* [Short exercise a]: Quote the data listing rows from the line containing "Task: Choose Automatisk kortbetaling option" through the line containing "Open the YouTube", including both of those lines, and reproduce those lines verbatim.

* [Document excerpt]:
>>>>>

In his inauguration speech, Michel Temer’s minister of foreign affairs, José Serra, said that one of the top priorities of his foreign policy would be to assume the “special responsibility” that Brazil had in environmental matters. “If we do our homework properly, we could receive huge resources from international entities interested in helping us to preserve the forests,” said Serra.

With the rate of deforestation rising for two consecutive years, and conservation units being reduced with the endorsement of the Brazilian presidency, the tendency is for donors to begin to decline – and international pressures on Brazil will grow again as it did under president Fernando Henrique Cardoso 1995-2002, when the creation of a mosaic of protected areas in south of Amazonas was first proposed.

“Utter lie”

In presenting the proposed reduction of areas to Padilha, the Congressmen from Amazonas, led by Átila Lins (from the right-wing party PSD), claimed that the units are causing “losses” and paralysis of investments in the agribusiness of the region, as well as causing the productive sector to “panic”.

<<<<<

* [Short exercise b]: Print the Brazilian forest policy excerpt in full, word for word.

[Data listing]

>>>>>

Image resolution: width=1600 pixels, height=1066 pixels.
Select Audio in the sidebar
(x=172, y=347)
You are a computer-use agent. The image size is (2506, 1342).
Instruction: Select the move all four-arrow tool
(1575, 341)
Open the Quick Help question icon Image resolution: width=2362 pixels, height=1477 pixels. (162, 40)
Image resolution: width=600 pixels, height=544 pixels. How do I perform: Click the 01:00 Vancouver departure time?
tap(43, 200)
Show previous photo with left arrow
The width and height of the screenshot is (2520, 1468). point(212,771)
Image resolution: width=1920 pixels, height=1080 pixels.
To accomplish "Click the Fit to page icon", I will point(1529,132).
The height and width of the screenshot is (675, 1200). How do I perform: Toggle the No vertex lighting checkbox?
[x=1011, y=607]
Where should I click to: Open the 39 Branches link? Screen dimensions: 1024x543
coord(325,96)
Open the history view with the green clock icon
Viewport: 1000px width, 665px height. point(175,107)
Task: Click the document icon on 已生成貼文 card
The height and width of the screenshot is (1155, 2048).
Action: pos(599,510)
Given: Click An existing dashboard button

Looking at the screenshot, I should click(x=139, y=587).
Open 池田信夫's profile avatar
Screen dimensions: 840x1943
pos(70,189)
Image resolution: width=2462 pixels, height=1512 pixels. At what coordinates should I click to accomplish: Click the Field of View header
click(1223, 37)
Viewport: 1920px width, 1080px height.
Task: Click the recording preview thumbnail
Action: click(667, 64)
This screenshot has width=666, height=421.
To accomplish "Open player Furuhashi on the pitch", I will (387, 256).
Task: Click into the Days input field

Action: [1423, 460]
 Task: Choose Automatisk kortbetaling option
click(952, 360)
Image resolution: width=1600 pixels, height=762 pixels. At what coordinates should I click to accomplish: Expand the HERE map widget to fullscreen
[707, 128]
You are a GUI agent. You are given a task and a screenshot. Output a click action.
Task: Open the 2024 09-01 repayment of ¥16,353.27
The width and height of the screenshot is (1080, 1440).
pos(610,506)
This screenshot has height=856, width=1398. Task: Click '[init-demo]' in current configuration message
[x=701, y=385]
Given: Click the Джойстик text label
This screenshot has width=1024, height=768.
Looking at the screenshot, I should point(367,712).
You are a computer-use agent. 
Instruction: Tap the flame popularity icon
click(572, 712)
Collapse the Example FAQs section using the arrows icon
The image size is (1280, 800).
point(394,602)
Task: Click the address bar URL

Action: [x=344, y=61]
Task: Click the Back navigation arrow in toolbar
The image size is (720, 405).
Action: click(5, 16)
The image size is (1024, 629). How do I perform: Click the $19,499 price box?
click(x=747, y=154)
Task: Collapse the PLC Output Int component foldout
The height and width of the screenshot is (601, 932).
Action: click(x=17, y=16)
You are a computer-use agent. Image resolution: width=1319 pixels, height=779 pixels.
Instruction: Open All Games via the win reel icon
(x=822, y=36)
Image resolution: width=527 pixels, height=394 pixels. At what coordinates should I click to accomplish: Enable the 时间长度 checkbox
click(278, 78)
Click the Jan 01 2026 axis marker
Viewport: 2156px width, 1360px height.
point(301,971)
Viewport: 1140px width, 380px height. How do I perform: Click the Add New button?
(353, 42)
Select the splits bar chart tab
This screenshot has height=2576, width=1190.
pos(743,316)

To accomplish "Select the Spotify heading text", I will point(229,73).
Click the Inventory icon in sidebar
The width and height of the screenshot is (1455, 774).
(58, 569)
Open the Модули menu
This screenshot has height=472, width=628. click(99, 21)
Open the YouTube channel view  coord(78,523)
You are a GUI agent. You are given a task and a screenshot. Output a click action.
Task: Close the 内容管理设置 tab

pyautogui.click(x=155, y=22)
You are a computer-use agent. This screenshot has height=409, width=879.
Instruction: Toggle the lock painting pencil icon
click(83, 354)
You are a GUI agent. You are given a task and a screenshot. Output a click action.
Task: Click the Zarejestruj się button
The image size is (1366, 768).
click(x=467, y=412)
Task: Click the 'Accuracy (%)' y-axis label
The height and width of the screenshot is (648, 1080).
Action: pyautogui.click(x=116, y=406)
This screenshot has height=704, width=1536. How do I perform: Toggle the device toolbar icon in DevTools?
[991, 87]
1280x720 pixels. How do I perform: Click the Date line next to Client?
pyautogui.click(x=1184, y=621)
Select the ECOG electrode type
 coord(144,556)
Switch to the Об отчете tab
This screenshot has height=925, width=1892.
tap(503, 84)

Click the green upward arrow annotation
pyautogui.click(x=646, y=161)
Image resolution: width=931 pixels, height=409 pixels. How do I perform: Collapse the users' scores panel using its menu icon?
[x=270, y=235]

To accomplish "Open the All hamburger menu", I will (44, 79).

<<<<<

* [Complete output a]:
 Task: Choose Automatisk kortbetaling option
click(952, 360)
Image resolution: width=1600 pixels, height=762 pixels. At what coordinates should I click to accomplish: Expand the HERE map widget to fullscreen
[707, 128]
You are a GUI agent. You are given a task and a screenshot. Output a click action.
Task: Open the 2024 09-01 repayment of ¥16,353.27
The width and height of the screenshot is (1080, 1440).
pos(610,506)
This screenshot has height=856, width=1398. Task: Click '[init-demo]' in current configuration message
[x=701, y=385]
Given: Click the Джойстик text label
This screenshot has width=1024, height=768.
Looking at the screenshot, I should point(367,712).
You are a computer-use agent. 
Instruction: Tap the flame popularity icon
click(572, 712)
Collapse the Example FAQs section using the arrows icon
The image size is (1280, 800).
point(394,602)
Task: Click the address bar URL

Action: [x=344, y=61]
Task: Click the Back navigation arrow in toolbar
The image size is (720, 405).
Action: click(5, 16)
The image size is (1024, 629). How do I perform: Click the $19,499 price box?
click(x=747, y=154)
Task: Collapse the PLC Output Int component foldout
The height and width of the screenshot is (601, 932).
Action: click(x=17, y=16)
You are a computer-use agent. Image resolution: width=1319 pixels, height=779 pixels.
Instruction: Open All Games via the win reel icon
(x=822, y=36)
Image resolution: width=527 pixels, height=394 pixels. At what coordinates should I click to accomplish: Enable the 时间长度 checkbox
click(278, 78)
Click the Jan 01 2026 axis marker
Viewport: 2156px width, 1360px height.
point(301,971)
Viewport: 1140px width, 380px height. How do I perform: Click the Add New button?
(353, 42)
Select the splits bar chart tab
This screenshot has height=2576, width=1190.
pos(743,316)

To accomplish "Select the Spotify heading text", I will point(229,73).
Click the Inventory icon in sidebar
The width and height of the screenshot is (1455, 774).
(58, 569)
Open the Модули menu
This screenshot has height=472, width=628. click(99, 21)
Open the YouTube channel view  coord(78,523)

* [Complete output b]:
In his inauguration speech, Michel Temer’s minister of foreign affairs, José Serra, said that one of the top priorities of his foreign policy would be to assume the “special responsibility” that Brazil had in environmental matters. “If we do our homework properly, we could receive huge resources from international entities interested in helping us to preserve the forests,” said Serra.

With the rate of deforestation rising for two consecutive years, and conservation units being reduced with the endorsement of the Brazilian presidency, the tendency is for donors to begin to decline – and international pressures on Brazil will grow again as it did under president Fernando Henrique Cardoso 1995-2002, when the creation of a mosaic of protected areas in south of Amazonas was first proposed.

“Utter lie”

In presenting the proposed reduction of areas to Padilha, the Congressmen from Amazonas, led by Átila Lins (from the right-wing party PSD), claimed that the units are causing “losses” and paralysis of investments in the agribusiness of the region, as well as causing the productive sector to “panic”.